Document and screenshot pointing entries
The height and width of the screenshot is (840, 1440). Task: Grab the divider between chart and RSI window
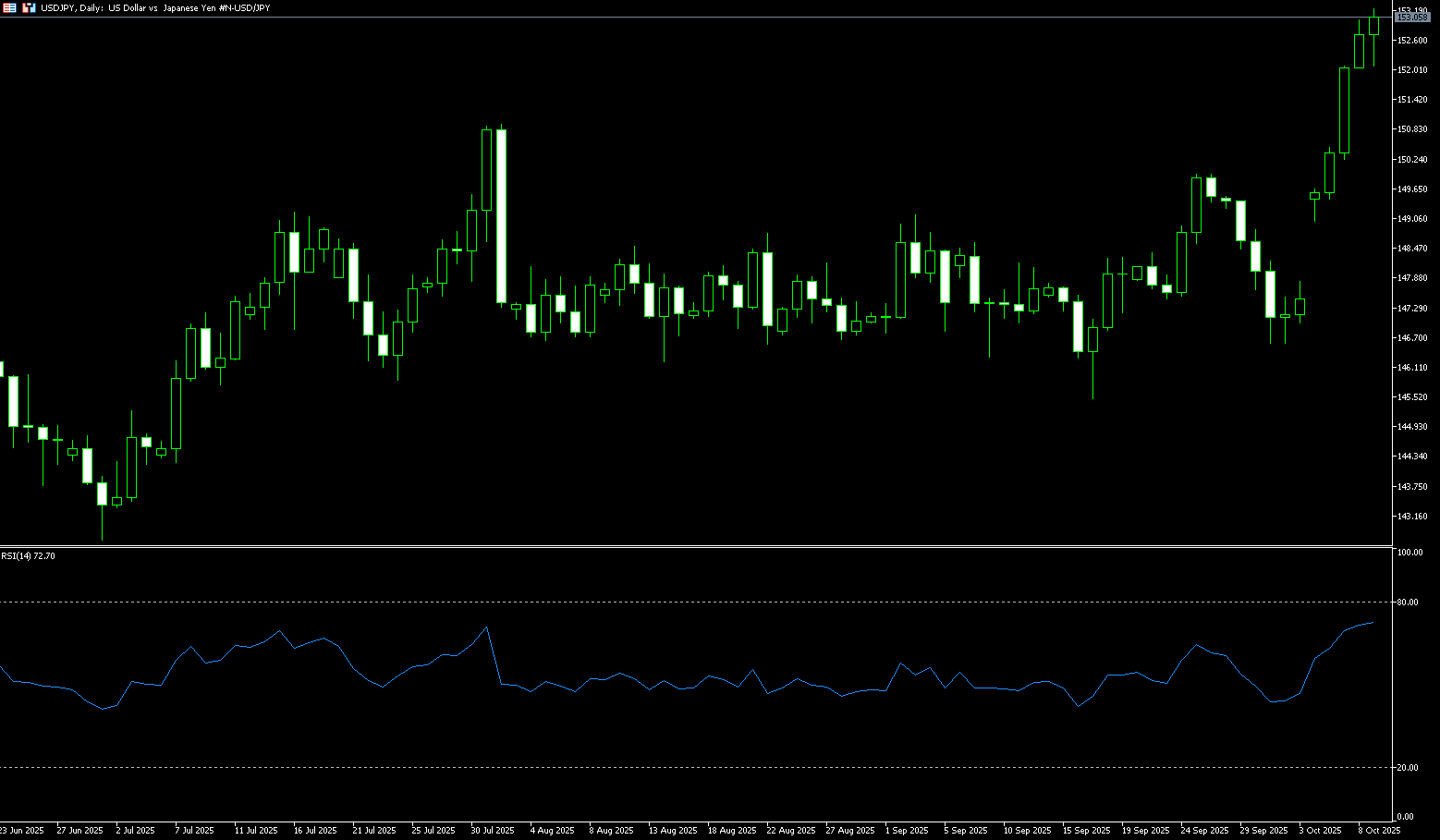pyautogui.click(x=693, y=546)
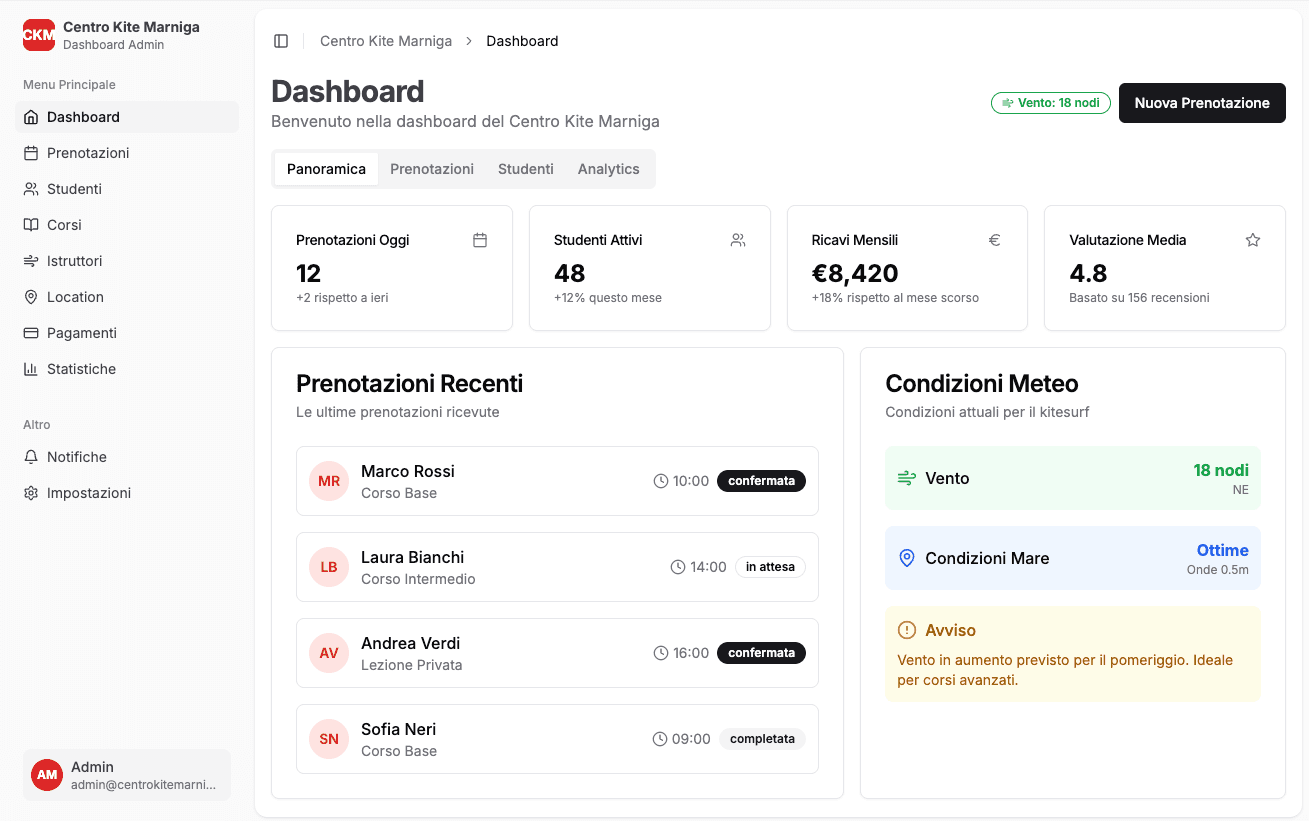
Task: Open Location pin in sidebar
Action: click(31, 297)
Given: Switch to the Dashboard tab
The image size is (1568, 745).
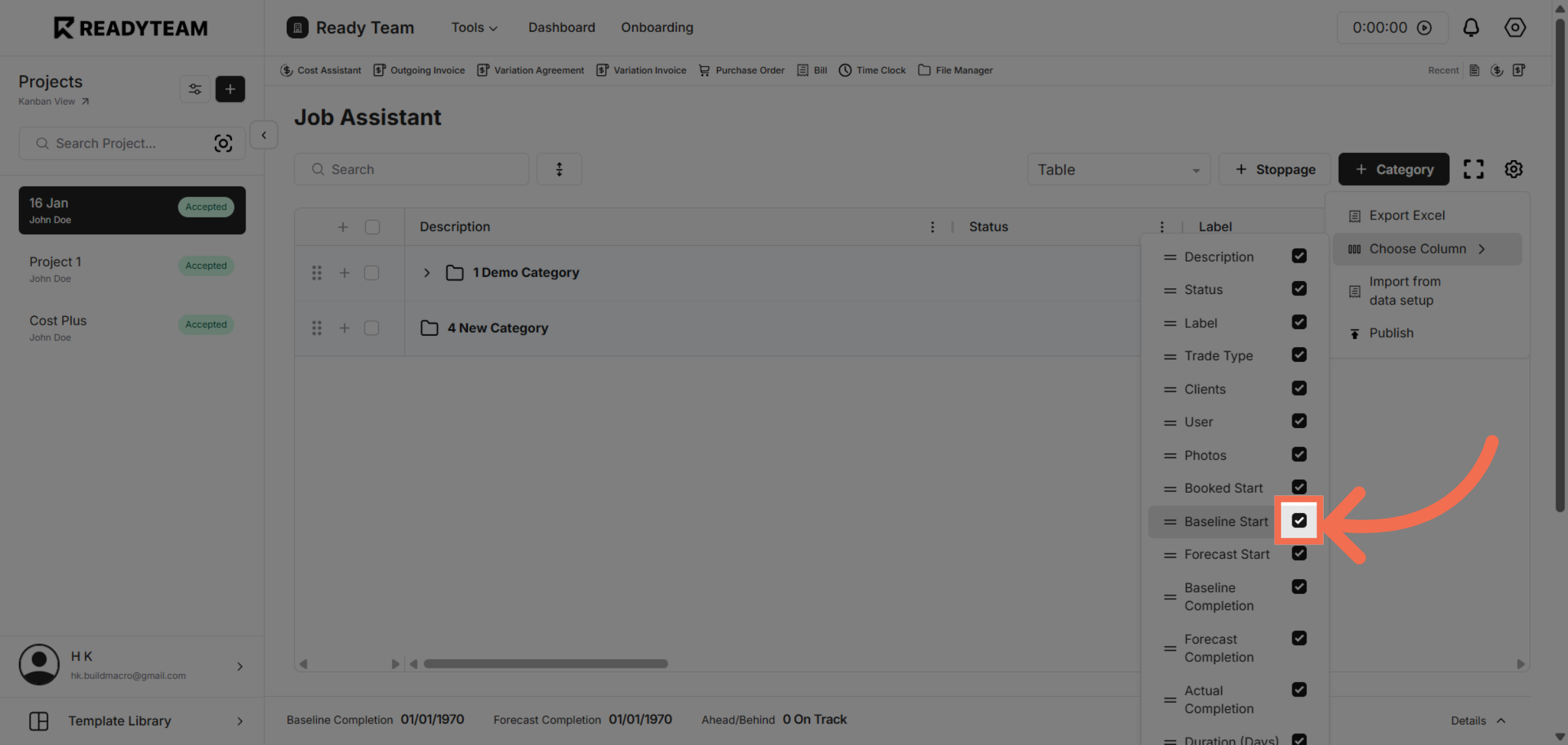Looking at the screenshot, I should pos(561,27).
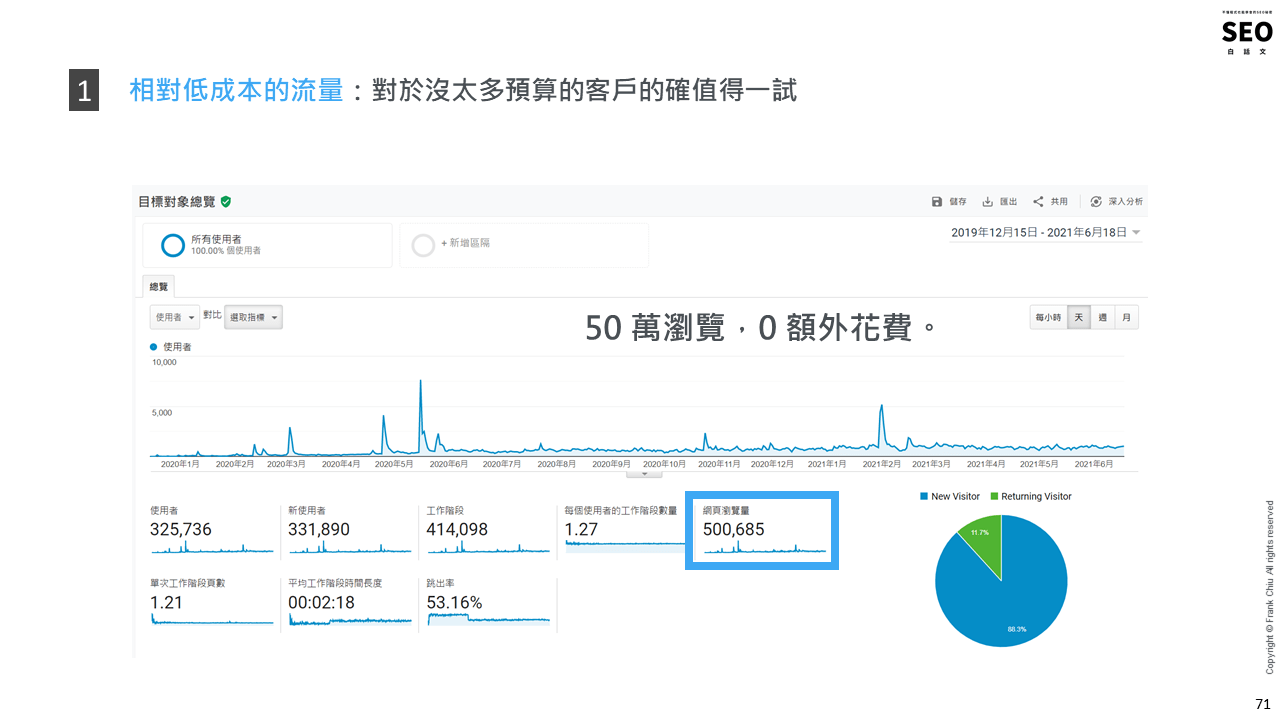Click the 儲存 save icon
Viewport: 1280px width, 720px height.
[x=937, y=202]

Stated goal:
Repeat the rows starting with the line containing "Given: Switch to the Dashboard tab" and continuing through the end of the rows. Leave the pictures out of your answer.

Task output:
Given: Switch to the Dashboard tab
The image size is (1568, 745).
Looking at the screenshot, I should pos(561,27).
Click the 儲存 save icon
Viewport: 1280px width, 720px height.
[x=937, y=202]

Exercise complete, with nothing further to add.